Structural characterization of normal and modified oligonucleotides by matrix-assisted laser desorption fourier transform mass spectrometry

Abstract

Matrix-assisted UV laser desorption Fourier transform mass spectrometry (266 nm, nicotinic acid matrix) can be used for the detailed structural characterization of normal and modified oligonucleotides. The negative ion spectra for these compounds revealed abundant (M − H) − ions as well as fragment ions that provided the information necessary to determine oligomer sequence and to differentiate isomers. The nicotinic acid matrix was required for the production of (M − H) − ions for the oligonucleotide dimers, trimers, tetramers, and hexamers examined in this study. Elimination of the nicotinic acid matrix resulted in complete loss of the (M − H) − ions as well as most of the larger fragment ions for the oligomers.

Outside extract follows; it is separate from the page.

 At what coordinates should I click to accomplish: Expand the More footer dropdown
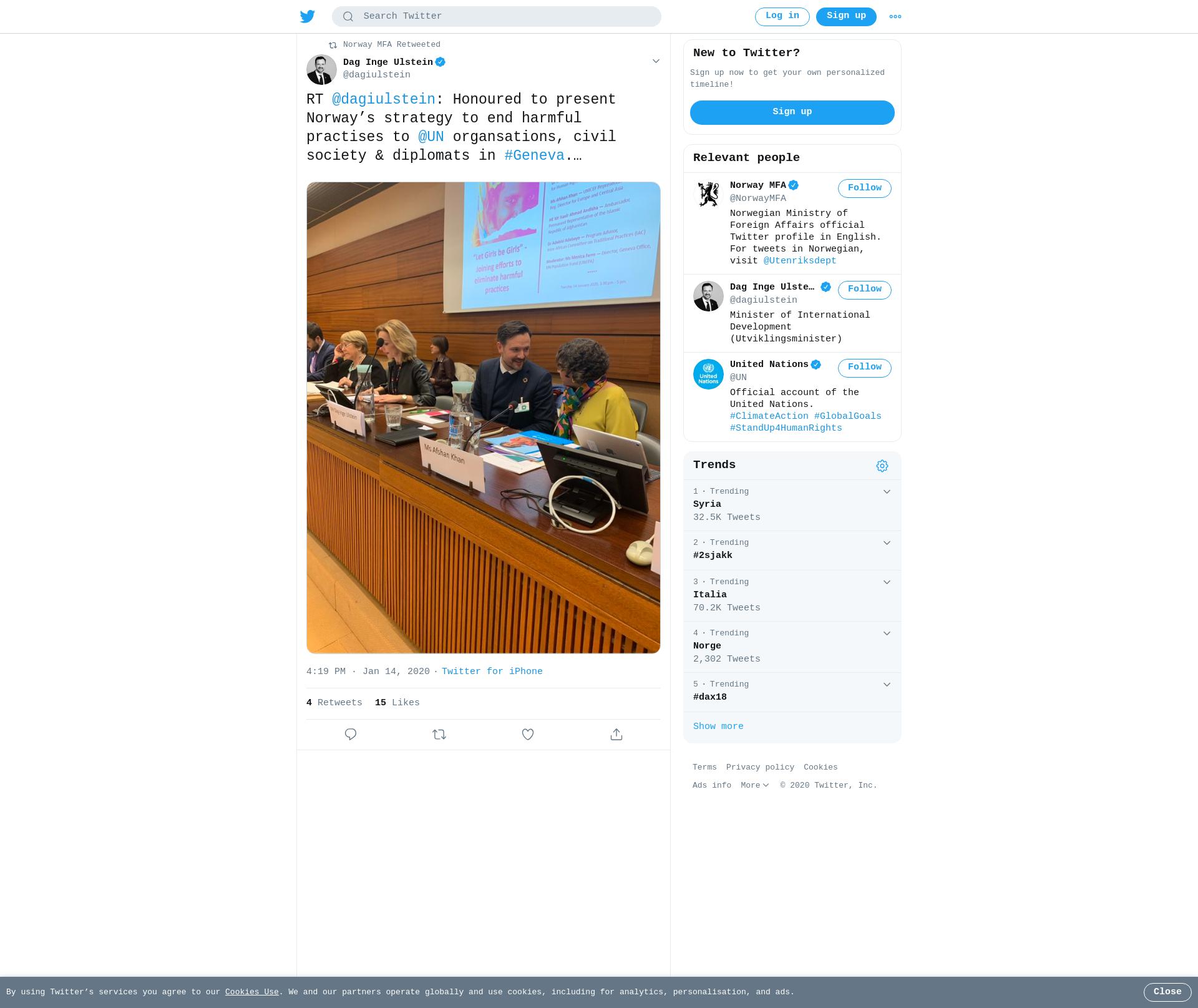(x=755, y=786)
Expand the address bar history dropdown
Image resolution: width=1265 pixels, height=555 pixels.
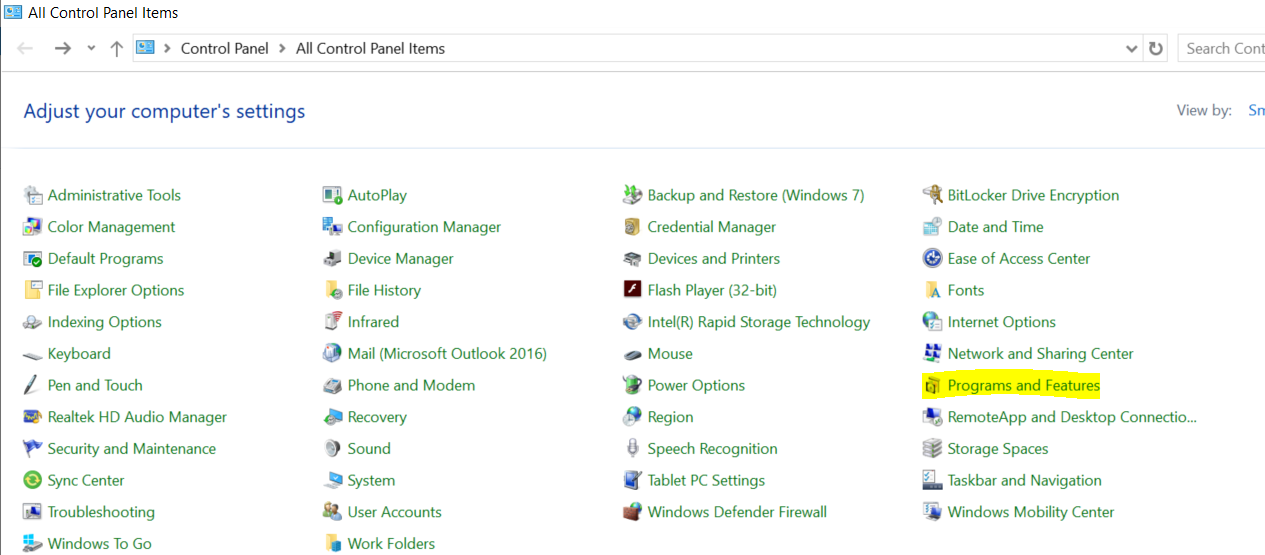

The primary fragmentation pathway was observed to be phosphate ester bond cleavage with the resulting charge retained on the 3′ end of the oligomer and enabled isomeric differentiation of compounds such as d(5′-CGCG-3′) and d(5′-CCGG-3′). Collision-induced dissociation experiments of the (M − H) − ions for these compounds confirmed the preferential loss of nucleotides from the 5′ end of the oligomers. The presence and location of modifications such as methyl and ethyl alkyl groups to the oligonucleotides could also be identified.